Independent Experts Call for Transparent Review of Inter-American Court Elections
WASHINGTON, D.C.—An independent expert panel has released an assessment of the nominees to the Inter-American Court of Human Rights, while also providing recommendations for more transparent and inclusive election processes.
The new report, launched by the 2018 Independent Panel on the Election of Inter-American Human Rights Judges, comes as three new judges will be elected during the 48th session of the Organization of American States (OAS) General Assembly, held in Washington, D.C., from June 4 to 5.
The Inter-American Court is one of two bodies set up by OAS to monitor human rights throughout the region. The 2018 panel is part of an ongoing effort by civil society groups to push for more transparent and rigorous nomination and election processes among Inter-American Court judges.
The court elects seven judges for six-year terms, and the outcome of the 2018 elections stand to influence the court for years to come and throughout the Americas. Included in the panel’s report is an independent assessment of the four nominees standing for judicial election—Eduardo Ferrer Mac-Gregor Poisot (Mexico), Nardi Elizabeth Suxo Iturry (Bolivia), Ricardo Pérez Manrique (Uruguay), and Humberto Antonio Sierra Porto (Colombia).
The panel’s report also calls on OAS and its member states to take concrete steps towards a more transparent selection and election of judges to the Inter-American Court.
Key recommendations include the following:
- States should issue public calls for nominations spelling out the criteria and processes for the nomination and election of candidates.
- States should create a formal, independent, and nonpolitical body at the national level to publicly assess and interview candidates and to ensure that they satisfy the nomination criteria.
- States should nominate a minimum of two candidates for election and at least one nominee should be a woman.
- States should consider the commission’s need for a wide range of experiences among its members—including different and complementary skills—when nominating candidates for election.
- OAS should set up its own consultative committee that is responsible for reviewing and ensuring the suitability of all nominated candidates, a model now embraced by the European Court of Human Rights and the International Criminal Court.

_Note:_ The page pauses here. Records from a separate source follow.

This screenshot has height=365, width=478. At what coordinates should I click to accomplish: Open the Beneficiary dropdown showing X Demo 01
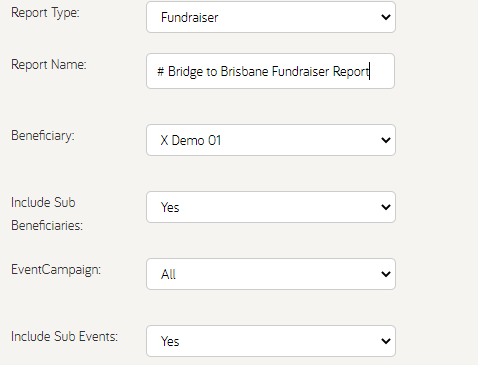point(271,140)
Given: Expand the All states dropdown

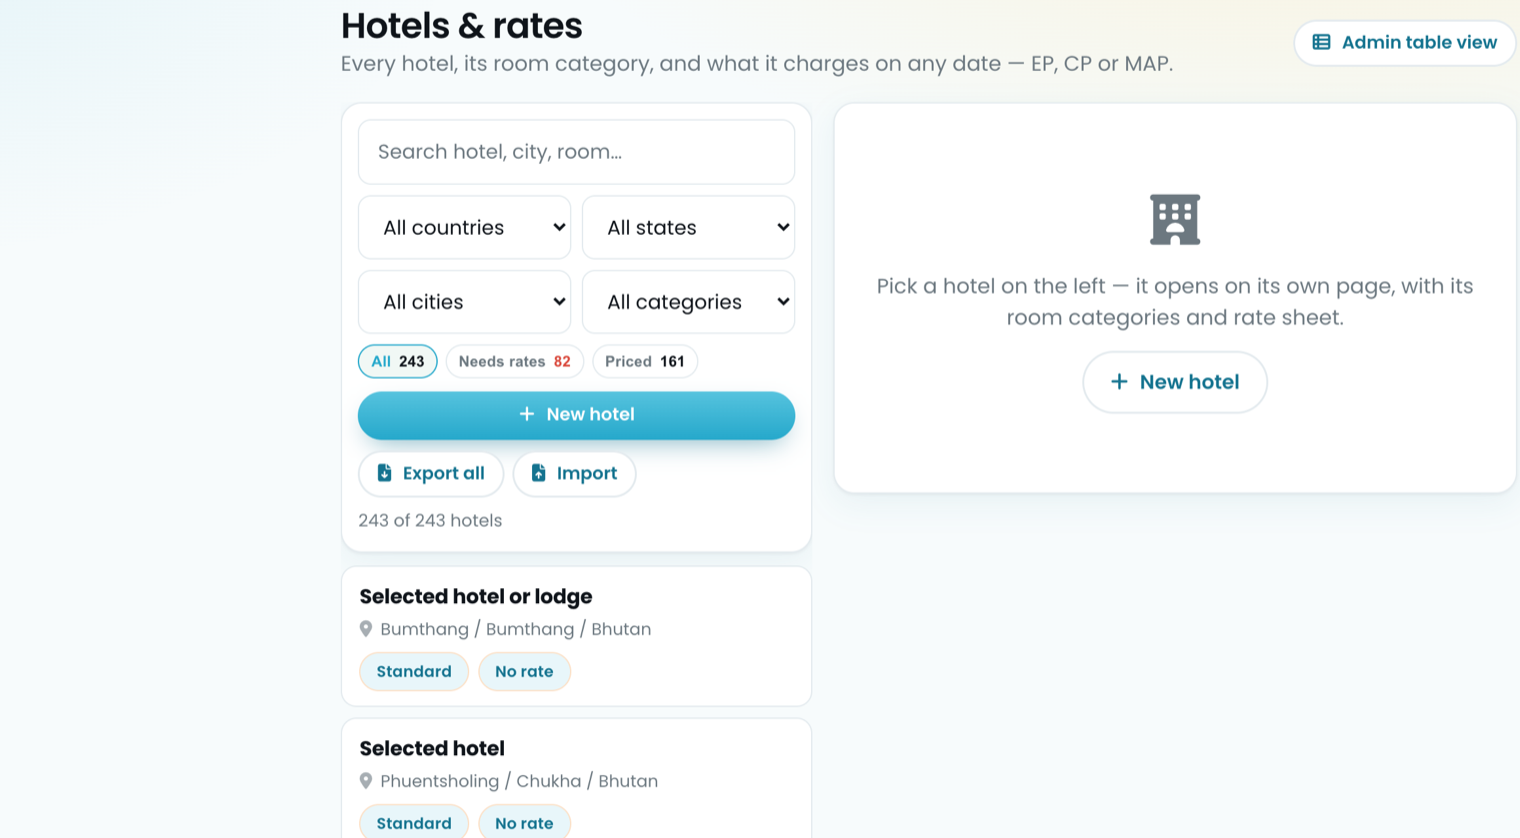Looking at the screenshot, I should 689,227.
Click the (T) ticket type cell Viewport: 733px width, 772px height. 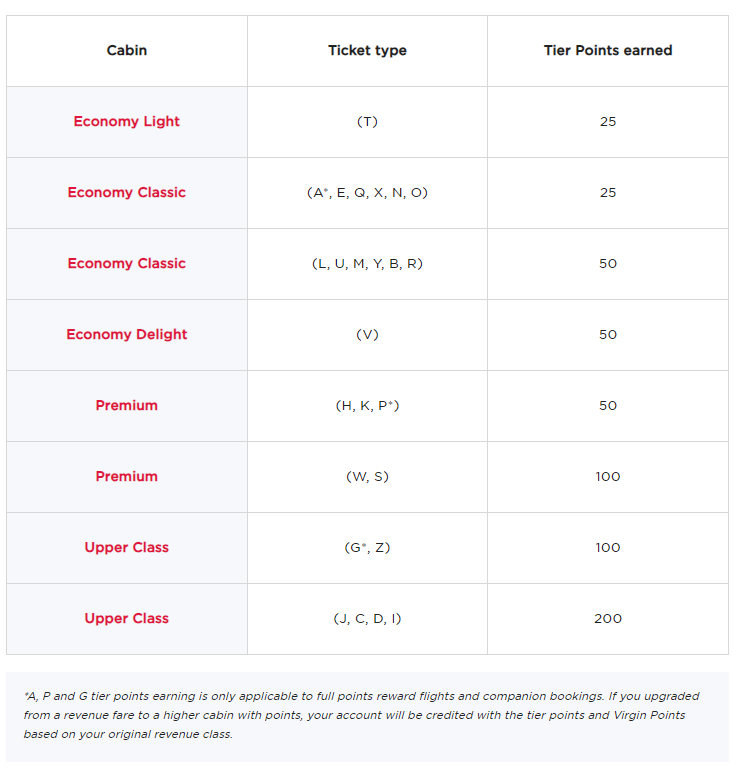(x=367, y=122)
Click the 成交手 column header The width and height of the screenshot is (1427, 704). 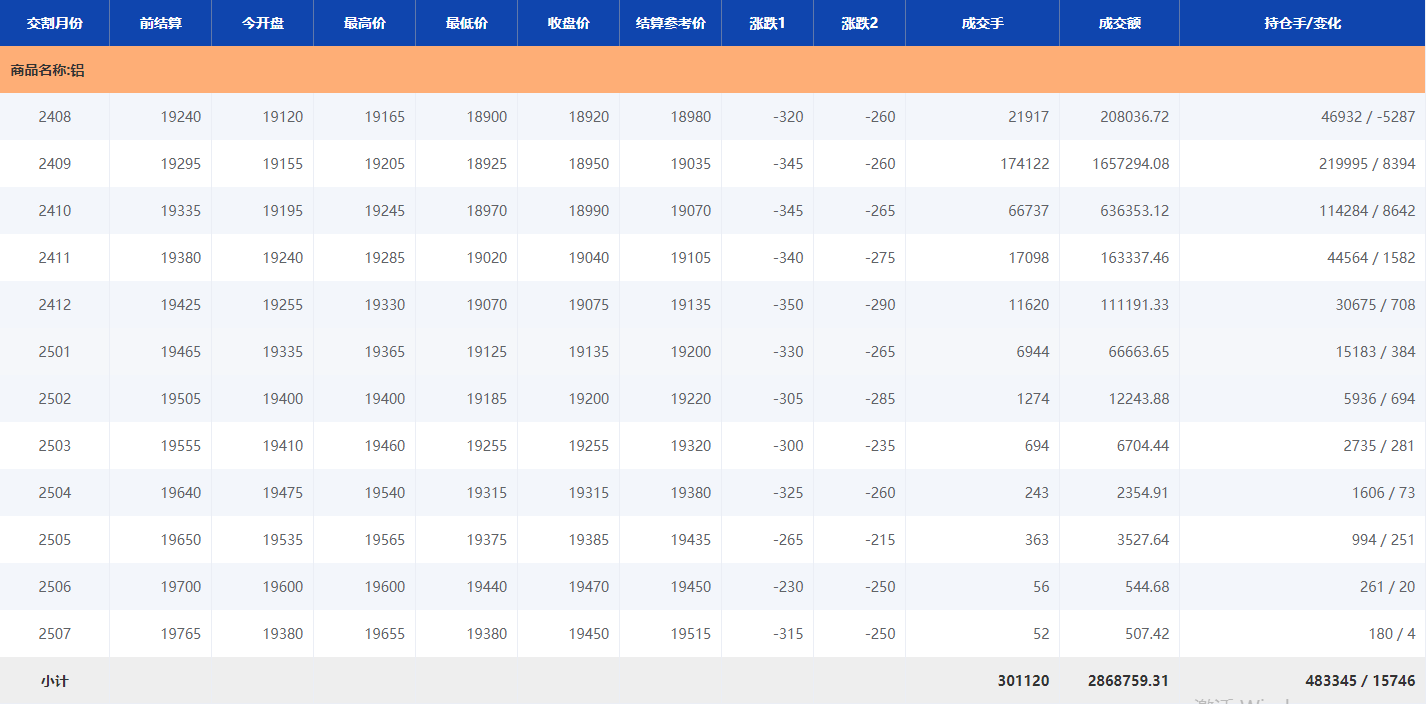(982, 23)
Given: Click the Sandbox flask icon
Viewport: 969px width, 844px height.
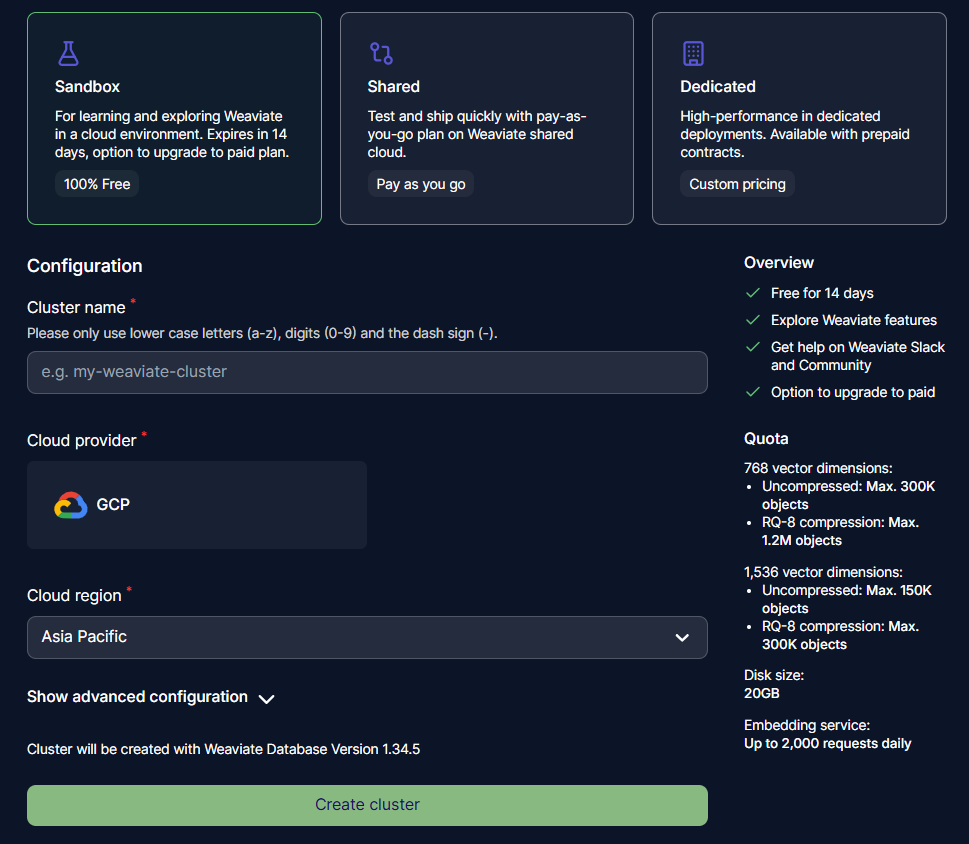Looking at the screenshot, I should 68,53.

The 2018 panel is comprised of four renowned academics with expertise in human rights and the Inter-American system: Carlos Ayala (Venezuela), Ximena Medellín (Mexico), Juan Méndez (Argentina), and Naomi Roht-Arriaza (United States).
The panel was convened by the Open Society Justice Initiative, the Center for Justice and International Law, and the Due Process of Law Foundation, and it has been endorsed by over 70 human rights groups, nongovernmental organizations, and universities throughout the region. These organizations share a common commitment to strengthening the Inter-American human rights system through the principle of fair, transparent, and inclusive elections, and through the nomination of qualified and independent candidates.
The 2018 panel’s assessment includes a review of publicly available information, together with responses to a questionnaire submitted to each candidate by the panel, each candidate’s declarations at the presentation before the OAS Permanent Council and during the conversation with civil society at the Washington, D.C., Inter-American Dialogue, and interviews conducted with three of the four candidates.
The panel’s final report is now available in Spanish. An English version will be released in the coming weeks.